EXERCISE BRIEF:
Would you please retype the records that follow, word for word?
◆ ◆ ◆
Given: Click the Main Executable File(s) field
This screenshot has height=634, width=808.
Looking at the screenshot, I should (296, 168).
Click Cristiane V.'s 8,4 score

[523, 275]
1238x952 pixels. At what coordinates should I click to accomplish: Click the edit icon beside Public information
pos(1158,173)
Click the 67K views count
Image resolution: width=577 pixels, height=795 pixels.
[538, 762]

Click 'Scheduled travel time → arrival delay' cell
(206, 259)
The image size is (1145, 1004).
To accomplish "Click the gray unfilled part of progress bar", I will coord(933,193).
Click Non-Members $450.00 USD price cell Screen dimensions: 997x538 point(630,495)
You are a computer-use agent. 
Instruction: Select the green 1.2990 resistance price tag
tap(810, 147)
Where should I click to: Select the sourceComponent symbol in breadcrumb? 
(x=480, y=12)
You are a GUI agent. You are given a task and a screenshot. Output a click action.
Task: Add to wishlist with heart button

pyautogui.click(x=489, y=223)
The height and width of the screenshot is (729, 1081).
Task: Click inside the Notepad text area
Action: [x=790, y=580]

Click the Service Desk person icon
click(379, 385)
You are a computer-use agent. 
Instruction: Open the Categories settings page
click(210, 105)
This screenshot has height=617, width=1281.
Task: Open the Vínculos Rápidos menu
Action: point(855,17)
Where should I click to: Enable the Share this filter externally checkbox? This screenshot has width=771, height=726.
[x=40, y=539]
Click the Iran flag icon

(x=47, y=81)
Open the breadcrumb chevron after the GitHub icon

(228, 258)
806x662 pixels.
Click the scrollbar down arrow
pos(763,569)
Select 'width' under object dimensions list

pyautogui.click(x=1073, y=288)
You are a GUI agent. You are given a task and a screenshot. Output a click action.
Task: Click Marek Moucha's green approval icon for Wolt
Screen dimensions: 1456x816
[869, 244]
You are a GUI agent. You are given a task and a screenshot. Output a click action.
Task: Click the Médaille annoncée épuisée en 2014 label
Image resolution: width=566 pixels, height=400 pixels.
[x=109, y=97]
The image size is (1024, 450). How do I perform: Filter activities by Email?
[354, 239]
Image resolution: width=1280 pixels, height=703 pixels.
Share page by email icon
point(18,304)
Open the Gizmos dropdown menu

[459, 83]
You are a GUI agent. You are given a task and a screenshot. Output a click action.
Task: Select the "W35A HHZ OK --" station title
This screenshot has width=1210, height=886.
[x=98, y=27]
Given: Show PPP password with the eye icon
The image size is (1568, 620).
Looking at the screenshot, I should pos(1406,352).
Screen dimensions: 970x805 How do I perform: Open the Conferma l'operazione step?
◆ ◆ ◆
SOLUTION FOR THIS PROBLEM:
Given: Click the Main Executable File(s) field
This screenshot has height=634, width=808.
Looking at the screenshot, I should (296, 168).
Click Cristiane V.'s 8,4 score

[523, 275]
1238x952 pixels. At what coordinates should I click to accomplish: Click the edit icon beside Public information
pos(1158,173)
Click the 67K views count
Image resolution: width=577 pixels, height=795 pixels.
[538, 762]

Click 'Scheduled travel time → arrival delay' cell
(206, 259)
The image size is (1145, 1004).
To accomplish "Click the gray unfilled part of progress bar", I will coord(933,193).
Click Non-Members $450.00 USD price cell Screen dimensions: 997x538 point(630,495)
You are a computer-use agent. 
Instruction: Select the green 1.2990 resistance price tag
tap(810, 147)
Where should I click to: Select the sourceComponent symbol in breadcrumb? 
(x=480, y=12)
You are a GUI agent. You are given a task and a screenshot. Output a click action.
Task: Add to wishlist with heart button

pyautogui.click(x=489, y=223)
The height and width of the screenshot is (729, 1081).
Task: Click inside the Notepad text area
Action: [x=790, y=580]

Click the Service Desk person icon
click(379, 385)
You are a computer-use agent. 
Instruction: Open the Categories settings page
click(210, 105)
This screenshot has height=617, width=1281.
Task: Open the Vínculos Rápidos menu
Action: point(855,17)
Where should I click to: Enable the Share this filter externally checkbox? This screenshot has width=771, height=726.
[x=40, y=539]
Click the Iran flag icon

(x=47, y=81)
Open the breadcrumb chevron after the GitHub icon

(228, 258)
806x662 pixels.
Click the scrollbar down arrow
pos(763,569)
Select 'width' under object dimensions list

pyautogui.click(x=1073, y=288)
You are a GUI agent. You are given a task and a screenshot. Output a click action.
Task: Click Marek Moucha's green approval icon for Wolt
Screen dimensions: 1456x816
[869, 244]
You are a GUI agent. You are given a task and a screenshot. Output a click action.
Task: Click the Médaille annoncée épuisée en 2014 label
Image resolution: width=566 pixels, height=400 pixels.
[x=109, y=97]
The image size is (1024, 450). How do I perform: Filter activities by Email?
[354, 239]
Image resolution: width=1280 pixels, height=703 pixels.
Share page by email icon
point(18,304)
Open the Gizmos dropdown menu

[459, 83]
You are a GUI agent. You are given a task and a screenshot. Output a click action.
Task: Select the "W35A HHZ OK --" station title
This screenshot has width=1210, height=886.
[x=98, y=27]
Given: Show PPP password with the eye icon
The image size is (1568, 620).
Looking at the screenshot, I should pos(1406,352).
Screen dimensions: 970x805 How do I perform: Open the Conferma l'operazione step?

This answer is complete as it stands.